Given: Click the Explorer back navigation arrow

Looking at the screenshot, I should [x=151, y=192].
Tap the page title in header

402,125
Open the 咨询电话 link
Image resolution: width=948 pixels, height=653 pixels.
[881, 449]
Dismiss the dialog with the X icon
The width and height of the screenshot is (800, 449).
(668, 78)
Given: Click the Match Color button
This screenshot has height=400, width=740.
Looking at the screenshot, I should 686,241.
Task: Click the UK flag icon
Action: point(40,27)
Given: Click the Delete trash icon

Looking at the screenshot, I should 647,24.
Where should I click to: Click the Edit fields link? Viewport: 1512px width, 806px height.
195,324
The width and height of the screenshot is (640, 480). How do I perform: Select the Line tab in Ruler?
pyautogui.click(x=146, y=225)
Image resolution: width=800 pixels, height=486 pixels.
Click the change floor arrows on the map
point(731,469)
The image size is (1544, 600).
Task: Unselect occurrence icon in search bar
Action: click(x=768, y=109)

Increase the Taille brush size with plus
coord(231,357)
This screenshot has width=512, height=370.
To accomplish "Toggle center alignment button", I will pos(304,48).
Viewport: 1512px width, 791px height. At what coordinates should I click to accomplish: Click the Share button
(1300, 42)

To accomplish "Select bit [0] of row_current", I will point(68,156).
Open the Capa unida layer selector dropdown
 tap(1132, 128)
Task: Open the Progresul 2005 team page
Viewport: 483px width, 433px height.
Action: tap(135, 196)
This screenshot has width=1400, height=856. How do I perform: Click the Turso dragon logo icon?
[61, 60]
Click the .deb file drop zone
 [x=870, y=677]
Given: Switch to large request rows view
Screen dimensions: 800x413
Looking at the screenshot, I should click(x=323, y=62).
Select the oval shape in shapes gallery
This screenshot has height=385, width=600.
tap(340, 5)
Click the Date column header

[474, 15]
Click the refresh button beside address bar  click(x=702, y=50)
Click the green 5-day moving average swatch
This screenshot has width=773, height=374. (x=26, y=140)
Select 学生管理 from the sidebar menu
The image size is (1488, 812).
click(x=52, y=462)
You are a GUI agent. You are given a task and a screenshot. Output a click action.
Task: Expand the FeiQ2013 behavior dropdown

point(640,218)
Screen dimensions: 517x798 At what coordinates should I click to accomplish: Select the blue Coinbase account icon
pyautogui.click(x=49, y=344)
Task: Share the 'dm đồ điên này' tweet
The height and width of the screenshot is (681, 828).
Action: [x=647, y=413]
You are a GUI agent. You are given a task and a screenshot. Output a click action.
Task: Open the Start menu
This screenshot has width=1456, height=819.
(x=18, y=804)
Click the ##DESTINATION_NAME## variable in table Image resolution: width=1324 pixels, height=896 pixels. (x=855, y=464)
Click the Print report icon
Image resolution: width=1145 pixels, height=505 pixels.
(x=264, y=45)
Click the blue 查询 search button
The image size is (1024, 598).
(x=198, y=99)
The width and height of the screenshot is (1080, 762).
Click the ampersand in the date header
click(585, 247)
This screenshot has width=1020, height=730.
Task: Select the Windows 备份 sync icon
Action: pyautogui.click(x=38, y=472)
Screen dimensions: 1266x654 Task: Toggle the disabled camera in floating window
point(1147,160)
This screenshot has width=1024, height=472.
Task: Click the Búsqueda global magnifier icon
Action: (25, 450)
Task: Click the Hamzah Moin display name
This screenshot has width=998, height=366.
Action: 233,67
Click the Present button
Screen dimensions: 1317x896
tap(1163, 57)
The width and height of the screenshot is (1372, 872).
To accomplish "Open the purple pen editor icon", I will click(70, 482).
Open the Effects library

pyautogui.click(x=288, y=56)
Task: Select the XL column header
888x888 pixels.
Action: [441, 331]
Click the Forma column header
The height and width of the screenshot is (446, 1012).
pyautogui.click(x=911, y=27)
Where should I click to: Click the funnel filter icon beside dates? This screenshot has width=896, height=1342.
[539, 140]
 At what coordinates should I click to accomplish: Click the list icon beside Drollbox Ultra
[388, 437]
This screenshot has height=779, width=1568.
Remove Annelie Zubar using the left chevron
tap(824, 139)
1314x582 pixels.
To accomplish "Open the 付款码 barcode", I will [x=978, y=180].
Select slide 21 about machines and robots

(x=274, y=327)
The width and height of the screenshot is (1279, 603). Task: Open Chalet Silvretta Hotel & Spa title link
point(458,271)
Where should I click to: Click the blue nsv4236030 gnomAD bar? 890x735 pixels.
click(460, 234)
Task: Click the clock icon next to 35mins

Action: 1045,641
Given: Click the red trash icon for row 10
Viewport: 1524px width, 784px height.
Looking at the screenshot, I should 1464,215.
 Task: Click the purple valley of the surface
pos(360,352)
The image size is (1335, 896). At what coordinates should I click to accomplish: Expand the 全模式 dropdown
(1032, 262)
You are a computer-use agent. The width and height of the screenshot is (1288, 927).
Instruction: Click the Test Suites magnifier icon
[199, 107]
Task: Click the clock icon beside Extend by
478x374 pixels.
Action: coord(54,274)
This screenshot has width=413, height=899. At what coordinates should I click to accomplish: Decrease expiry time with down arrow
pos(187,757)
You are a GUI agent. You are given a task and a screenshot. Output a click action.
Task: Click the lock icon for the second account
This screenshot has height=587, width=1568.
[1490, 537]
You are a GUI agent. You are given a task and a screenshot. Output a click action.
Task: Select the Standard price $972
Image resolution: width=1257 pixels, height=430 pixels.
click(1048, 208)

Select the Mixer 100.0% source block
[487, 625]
★ ★ ★ ★ ★ ★ ★
Substitute "Share icon" for "Share button" in the rows above, and write out all the rows again with nothing else changed.

Given: Click the Explorer back navigation arrow

Looking at the screenshot, I should [x=151, y=192].
Tap the page title in header

402,125
Open the 咨询电话 link
Image resolution: width=948 pixels, height=653 pixels.
[881, 449]
Dismiss the dialog with the X icon
The width and height of the screenshot is (800, 449).
(668, 78)
Given: Click the Match Color button
This screenshot has height=400, width=740.
Looking at the screenshot, I should 686,241.
Task: Click the UK flag icon
Action: point(40,27)
Given: Click the Delete trash icon

Looking at the screenshot, I should 647,24.
Where should I click to: Click the Edit fields link? Viewport: 1512px width, 806px height.
195,324
The width and height of the screenshot is (640, 480). How do I perform: Select the Line tab in Ruler?
pyautogui.click(x=146, y=225)
Image resolution: width=800 pixels, height=486 pixels.
Click the change floor arrows on the map
point(731,469)
The image size is (1544, 600).
Task: Unselect occurrence icon in search bar
Action: click(x=768, y=109)

Increase the Taille brush size with plus
coord(231,357)
This screenshot has width=512, height=370.
To accomplish "Toggle center alignment button", I will pos(304,48).
Viewport: 1512px width, 791px height. At what coordinates should I click to accomplish: Click the Share icon
(1300, 42)

To accomplish "Select bit [0] of row_current", I will point(68,156).
Open the Capa unida layer selector dropdown
 tap(1132, 128)
Task: Open the Progresul 2005 team page
Viewport: 483px width, 433px height.
Action: tap(135, 196)
This screenshot has width=1400, height=856. How do I perform: Click the Turso dragon logo icon?
[61, 60]
Click the .deb file drop zone
 [x=870, y=677]
Given: Switch to large request rows view
Screen dimensions: 800x413
Looking at the screenshot, I should click(x=323, y=62).
Select the oval shape in shapes gallery
This screenshot has height=385, width=600.
tap(340, 5)
Click the Date column header

[474, 15]
Click the refresh button beside address bar  click(x=702, y=50)
Click the green 5-day moving average swatch
This screenshot has width=773, height=374. (x=26, y=140)
Select 学生管理 from the sidebar menu
The image size is (1488, 812).
click(x=52, y=462)
You are a GUI agent. You are given a task and a screenshot. Output a click action.
Task: Expand the FeiQ2013 behavior dropdown

point(640,218)
Screen dimensions: 517x798 At what coordinates should I click to accomplish: Select the blue Coinbase account icon
pyautogui.click(x=49, y=344)
Task: Share the 'dm đồ điên này' tweet
The height and width of the screenshot is (681, 828).
Action: [x=647, y=413]
You are a GUI agent. You are given a task and a screenshot. Output a click action.
Task: Open the Start menu
This screenshot has width=1456, height=819.
(x=18, y=804)
Click the ##DESTINATION_NAME## variable in table Image resolution: width=1324 pixels, height=896 pixels. (x=855, y=464)
Click the Print report icon
Image resolution: width=1145 pixels, height=505 pixels.
(x=264, y=45)
Click the blue 查询 search button
The image size is (1024, 598).
(x=198, y=99)
The width and height of the screenshot is (1080, 762).
Click the ampersand in the date header
click(585, 247)
This screenshot has width=1020, height=730.
Task: Select the Windows 备份 sync icon
Action: pyautogui.click(x=38, y=472)
Screen dimensions: 1266x654 Task: Toggle the disabled camera in floating window
point(1147,160)
This screenshot has width=1024, height=472.
Task: Click the Búsqueda global magnifier icon
Action: (25, 450)
Task: Click the Hamzah Moin display name
This screenshot has width=998, height=366.
Action: 233,67
Click the Present button
Screen dimensions: 1317x896
tap(1163, 57)
The width and height of the screenshot is (1372, 872).
To accomplish "Open the purple pen editor icon", I will click(70, 482).
Open the Effects library

pyautogui.click(x=288, y=56)
Task: Select the XL column header
888x888 pixels.
Action: [441, 331]
Click the Forma column header
The height and width of the screenshot is (446, 1012).
pyautogui.click(x=911, y=27)
Where should I click to: Click the funnel filter icon beside dates? This screenshot has width=896, height=1342.
[539, 140]
 At what coordinates should I click to accomplish: Click the list icon beside Drollbox Ultra
[388, 437]
This screenshot has height=779, width=1568.
Remove Annelie Zubar using the left chevron
tap(824, 139)
1314x582 pixels.
To accomplish "Open the 付款码 barcode", I will [x=978, y=180].
Select slide 21 about machines and robots

(x=274, y=327)
The width and height of the screenshot is (1279, 603). Task: Open Chalet Silvretta Hotel & Spa title link
point(458,271)
Where should I click to: Click the blue nsv4236030 gnomAD bar? 890x735 pixels.
click(460, 234)
Task: Click the clock icon next to 35mins

Action: 1045,641
Given: Click the red trash icon for row 10
Viewport: 1524px width, 784px height.
Looking at the screenshot, I should 1464,215.
 Task: Click the purple valley of the surface
pos(360,352)
The image size is (1335, 896). At what coordinates should I click to accomplish: Expand the 全模式 dropdown
(1032, 262)
You are a computer-use agent. The width and height of the screenshot is (1288, 927).
Instruction: Click the Test Suites magnifier icon
[199, 107]
Task: Click the clock icon beside Extend by
478x374 pixels.
Action: coord(54,274)
This screenshot has width=413, height=899. At what coordinates should I click to accomplish: Decrease expiry time with down arrow
pos(187,757)
You are a GUI agent. You are given a task and a screenshot. Output a click action.
Task: Click the lock icon for the second account
This screenshot has height=587, width=1568.
[1490, 537]
You are a GUI agent. You are given a task and a screenshot. Output a click action.
Task: Select the Standard price $972
Image resolution: width=1257 pixels, height=430 pixels.
click(1048, 208)

Select the Mixer 100.0% source block
[487, 625]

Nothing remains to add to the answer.